## WORK TASK
Output the opening lines of the records exactly. End with the line that contains "This screenshot has height=580, width=1200.".

━━━━━━

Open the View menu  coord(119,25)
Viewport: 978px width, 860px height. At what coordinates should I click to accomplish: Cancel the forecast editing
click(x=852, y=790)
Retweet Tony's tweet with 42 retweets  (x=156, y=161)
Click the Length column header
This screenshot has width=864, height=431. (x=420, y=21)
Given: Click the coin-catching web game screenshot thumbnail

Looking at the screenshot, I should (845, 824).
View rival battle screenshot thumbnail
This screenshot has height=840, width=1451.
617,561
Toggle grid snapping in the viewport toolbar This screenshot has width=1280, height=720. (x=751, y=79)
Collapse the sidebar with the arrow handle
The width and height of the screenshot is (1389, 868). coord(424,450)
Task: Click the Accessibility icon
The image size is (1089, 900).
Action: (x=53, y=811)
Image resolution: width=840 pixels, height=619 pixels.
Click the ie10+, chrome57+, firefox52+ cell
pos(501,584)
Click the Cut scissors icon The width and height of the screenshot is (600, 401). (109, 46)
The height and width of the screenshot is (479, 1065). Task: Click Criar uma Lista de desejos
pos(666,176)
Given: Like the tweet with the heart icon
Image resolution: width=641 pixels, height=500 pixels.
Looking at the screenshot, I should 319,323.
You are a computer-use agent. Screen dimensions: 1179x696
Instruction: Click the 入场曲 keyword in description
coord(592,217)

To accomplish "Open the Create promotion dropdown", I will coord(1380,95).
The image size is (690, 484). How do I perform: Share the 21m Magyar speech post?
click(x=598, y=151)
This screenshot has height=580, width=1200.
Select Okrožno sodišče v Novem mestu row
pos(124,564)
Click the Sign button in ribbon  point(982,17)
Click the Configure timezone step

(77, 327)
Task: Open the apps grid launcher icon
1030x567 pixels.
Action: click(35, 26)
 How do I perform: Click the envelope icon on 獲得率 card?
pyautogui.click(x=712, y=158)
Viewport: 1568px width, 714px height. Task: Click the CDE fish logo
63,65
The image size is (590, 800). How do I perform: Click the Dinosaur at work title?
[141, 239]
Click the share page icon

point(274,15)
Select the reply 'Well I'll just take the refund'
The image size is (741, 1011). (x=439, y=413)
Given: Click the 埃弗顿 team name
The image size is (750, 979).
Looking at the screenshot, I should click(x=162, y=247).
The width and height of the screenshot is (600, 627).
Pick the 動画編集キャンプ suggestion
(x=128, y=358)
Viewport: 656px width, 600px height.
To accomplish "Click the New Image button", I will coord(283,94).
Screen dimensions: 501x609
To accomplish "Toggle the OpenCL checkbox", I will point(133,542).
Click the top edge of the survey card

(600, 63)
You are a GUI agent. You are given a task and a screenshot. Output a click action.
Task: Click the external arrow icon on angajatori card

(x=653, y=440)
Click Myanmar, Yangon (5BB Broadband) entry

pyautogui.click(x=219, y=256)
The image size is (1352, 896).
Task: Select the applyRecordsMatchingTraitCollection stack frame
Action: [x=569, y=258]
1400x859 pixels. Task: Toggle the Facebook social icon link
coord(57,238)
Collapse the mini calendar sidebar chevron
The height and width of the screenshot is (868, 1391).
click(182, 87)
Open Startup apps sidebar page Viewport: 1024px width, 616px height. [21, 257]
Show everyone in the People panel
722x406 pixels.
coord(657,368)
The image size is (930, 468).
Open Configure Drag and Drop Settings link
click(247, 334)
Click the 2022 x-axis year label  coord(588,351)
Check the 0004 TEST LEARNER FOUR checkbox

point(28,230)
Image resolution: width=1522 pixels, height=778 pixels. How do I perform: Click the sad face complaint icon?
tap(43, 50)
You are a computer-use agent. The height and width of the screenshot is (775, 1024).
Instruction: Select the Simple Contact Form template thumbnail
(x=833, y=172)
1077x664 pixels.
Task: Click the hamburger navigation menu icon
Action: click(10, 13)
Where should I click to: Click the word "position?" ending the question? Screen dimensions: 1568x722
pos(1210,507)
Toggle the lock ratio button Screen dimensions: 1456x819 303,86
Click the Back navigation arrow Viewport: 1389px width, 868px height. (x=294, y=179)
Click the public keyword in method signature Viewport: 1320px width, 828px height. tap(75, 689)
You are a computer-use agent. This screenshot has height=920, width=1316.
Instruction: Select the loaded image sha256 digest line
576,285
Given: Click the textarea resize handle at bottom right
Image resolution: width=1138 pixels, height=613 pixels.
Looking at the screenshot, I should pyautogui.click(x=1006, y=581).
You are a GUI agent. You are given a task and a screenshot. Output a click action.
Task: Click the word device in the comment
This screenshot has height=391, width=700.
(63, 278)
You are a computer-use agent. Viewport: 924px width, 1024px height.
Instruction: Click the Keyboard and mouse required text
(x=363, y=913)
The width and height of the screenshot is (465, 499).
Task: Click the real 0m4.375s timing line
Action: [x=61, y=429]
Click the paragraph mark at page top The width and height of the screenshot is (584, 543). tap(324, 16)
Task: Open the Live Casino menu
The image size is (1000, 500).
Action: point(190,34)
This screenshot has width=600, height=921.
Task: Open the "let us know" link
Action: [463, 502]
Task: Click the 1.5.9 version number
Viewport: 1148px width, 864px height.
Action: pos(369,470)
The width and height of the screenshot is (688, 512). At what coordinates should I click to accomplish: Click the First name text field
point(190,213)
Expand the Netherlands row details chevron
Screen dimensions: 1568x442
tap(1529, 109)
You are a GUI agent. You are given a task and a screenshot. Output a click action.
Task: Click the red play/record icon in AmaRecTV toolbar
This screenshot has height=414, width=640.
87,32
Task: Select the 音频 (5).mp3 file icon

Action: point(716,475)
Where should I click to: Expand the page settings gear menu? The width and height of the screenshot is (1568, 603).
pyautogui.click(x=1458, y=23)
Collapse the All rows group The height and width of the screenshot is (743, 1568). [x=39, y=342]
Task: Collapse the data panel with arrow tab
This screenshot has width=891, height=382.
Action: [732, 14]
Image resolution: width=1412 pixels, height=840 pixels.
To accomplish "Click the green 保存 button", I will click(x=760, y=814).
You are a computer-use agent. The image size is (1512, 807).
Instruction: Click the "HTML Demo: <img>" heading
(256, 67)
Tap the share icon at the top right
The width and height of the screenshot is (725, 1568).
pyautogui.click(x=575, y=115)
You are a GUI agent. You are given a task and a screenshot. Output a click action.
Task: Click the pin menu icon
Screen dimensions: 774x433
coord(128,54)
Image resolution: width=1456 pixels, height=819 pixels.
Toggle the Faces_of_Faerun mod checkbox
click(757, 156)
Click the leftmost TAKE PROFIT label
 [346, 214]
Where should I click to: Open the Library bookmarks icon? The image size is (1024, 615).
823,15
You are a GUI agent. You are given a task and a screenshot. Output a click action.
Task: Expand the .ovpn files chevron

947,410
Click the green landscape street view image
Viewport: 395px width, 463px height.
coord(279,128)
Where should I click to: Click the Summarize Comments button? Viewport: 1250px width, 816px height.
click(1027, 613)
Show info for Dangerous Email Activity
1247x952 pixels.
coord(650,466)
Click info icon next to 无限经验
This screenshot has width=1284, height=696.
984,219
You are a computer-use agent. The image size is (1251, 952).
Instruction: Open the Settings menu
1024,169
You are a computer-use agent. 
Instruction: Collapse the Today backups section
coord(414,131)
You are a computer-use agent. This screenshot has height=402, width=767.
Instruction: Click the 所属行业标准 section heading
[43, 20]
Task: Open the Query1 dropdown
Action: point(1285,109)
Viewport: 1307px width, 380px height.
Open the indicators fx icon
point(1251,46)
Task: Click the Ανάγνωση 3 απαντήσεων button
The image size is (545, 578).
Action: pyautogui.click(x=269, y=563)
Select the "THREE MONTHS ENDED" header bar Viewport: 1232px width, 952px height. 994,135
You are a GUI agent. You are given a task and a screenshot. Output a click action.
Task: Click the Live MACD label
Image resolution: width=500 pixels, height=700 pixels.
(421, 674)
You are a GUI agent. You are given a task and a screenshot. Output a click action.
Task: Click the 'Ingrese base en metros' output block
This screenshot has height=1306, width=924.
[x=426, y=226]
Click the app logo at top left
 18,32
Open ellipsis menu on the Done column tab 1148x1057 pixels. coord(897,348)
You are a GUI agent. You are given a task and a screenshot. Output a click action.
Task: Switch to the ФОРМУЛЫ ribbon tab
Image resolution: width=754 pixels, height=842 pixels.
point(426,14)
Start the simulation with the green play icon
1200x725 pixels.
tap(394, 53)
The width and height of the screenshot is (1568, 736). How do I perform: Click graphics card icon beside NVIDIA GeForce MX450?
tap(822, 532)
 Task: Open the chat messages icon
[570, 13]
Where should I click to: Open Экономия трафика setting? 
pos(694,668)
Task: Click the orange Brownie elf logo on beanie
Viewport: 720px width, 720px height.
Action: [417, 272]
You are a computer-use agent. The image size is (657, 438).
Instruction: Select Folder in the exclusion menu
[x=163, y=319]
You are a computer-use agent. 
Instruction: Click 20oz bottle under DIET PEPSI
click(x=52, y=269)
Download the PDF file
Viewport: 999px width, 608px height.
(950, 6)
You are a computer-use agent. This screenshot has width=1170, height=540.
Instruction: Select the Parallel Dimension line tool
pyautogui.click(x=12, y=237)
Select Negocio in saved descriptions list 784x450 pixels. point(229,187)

━━━━━━

## RESULT FOR THIS TASK
Open the View menu  coord(119,25)
Viewport: 978px width, 860px height. At what coordinates should I click to accomplish: Cancel the forecast editing
click(x=852, y=790)
Retweet Tony's tweet with 42 retweets  (x=156, y=161)
Click the Length column header
This screenshot has width=864, height=431. (x=420, y=21)
Given: Click the coin-catching web game screenshot thumbnail

Looking at the screenshot, I should (845, 824).
View rival battle screenshot thumbnail
This screenshot has height=840, width=1451.
617,561
Toggle grid snapping in the viewport toolbar This screenshot has width=1280, height=720. (x=751, y=79)
Collapse the sidebar with the arrow handle
The width and height of the screenshot is (1389, 868). coord(424,450)
Task: Click the Accessibility icon
The image size is (1089, 900).
Action: (x=53, y=811)
Image resolution: width=840 pixels, height=619 pixels.
Click the ie10+, chrome57+, firefox52+ cell
pos(501,584)
Click the Cut scissors icon The width and height of the screenshot is (600, 401). (109, 46)
The height and width of the screenshot is (479, 1065). Task: Click Criar uma Lista de desejos
pos(666,176)
Given: Like the tweet with the heart icon
Image resolution: width=641 pixels, height=500 pixels.
Looking at the screenshot, I should 319,323.
You are a computer-use agent. Screen dimensions: 1179x696
Instruction: Click the 入场曲 keyword in description
coord(592,217)

To accomplish "Open the Create promotion dropdown", I will coord(1380,95).
The image size is (690, 484). How do I perform: Share the 21m Magyar speech post?
click(x=598, y=151)
This screenshot has height=580, width=1200.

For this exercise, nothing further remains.